2012.3.25

『 明日のことを思い悩むな 』(マタイによる福音書6:25〜34)
 本当に様々な出来事のあった2011年度でした。今はわたしたちの生活のすべての面を変えてしまった大震災のことがありました。大自然の恐ろしい力と脅威の前に、人間の無力さを痛いほど教えられた一年でした。この痛みと傷がいつまで続くのか予測することさえできない現状です。また、限りのない人間の欲望のはかなさを教えられた原発事故と経済危機に振り回されたわたしたちでした。
 これらの出来事を経験しながら新たな歩みを始めようとしている神の家族の耳に聞こえてくる神の御声があります。その声とは、「明日のことを思い悩むな!」という言葉です。この言葉ほど不確かな歩みを始めようとする神の民を励ます言葉はないのではないでしょうか。
 ある人は「明日」という言葉から「希望と光」を見出すことでしょう。ところが、もっと多くの人が「明日」という言葉から不安と恐れを抱くのではないかと思います。神の家族の皆さんはいかがでしょうか。「明日のことを思い悩むな!」という言葉には、神がわれらと共に歩まれるというインマヌエルの約束が含まれています。神が神の愛する子どもたちの傍らで息をし、力を与えてくださるといわれるのです。その約束のしるしとして父なる神は「大自然を見なさい」と指差してくださるのです。“空の鳥、野の花”をお見せになり、“あなたがたはこれらより価値ある存在ではないか!”と揺るがない確信をもって語っておられるのです。

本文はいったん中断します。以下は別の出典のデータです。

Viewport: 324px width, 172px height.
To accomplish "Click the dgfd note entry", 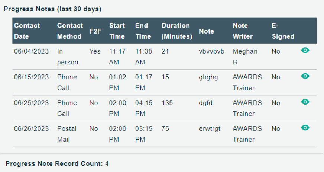I will pos(205,103).
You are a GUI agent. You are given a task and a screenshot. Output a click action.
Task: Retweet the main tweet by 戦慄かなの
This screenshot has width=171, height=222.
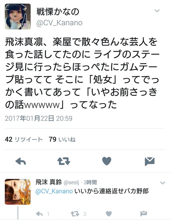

 神の国を生きる人は、「沈黙の教師」である大自然の中で、即ち、一本の野の花、空を飛ぶ一羽の鳥の姿から神が支配されておられる神の国を見出すことになりますし、大自然を見ながら明日のことを思い悩まない覚悟を新たにする人です。そうです。神の国を求めることは難しいことではありません。それはイエス様を生活のすべての領域に迎え入れることであり、迎え入れたイエス様の息吹を感じながら共に歩く人の生き方なのです。その人こそ、「神の国」でありますし、その人を通して神の国は広がっていくのです。ハレルヤ!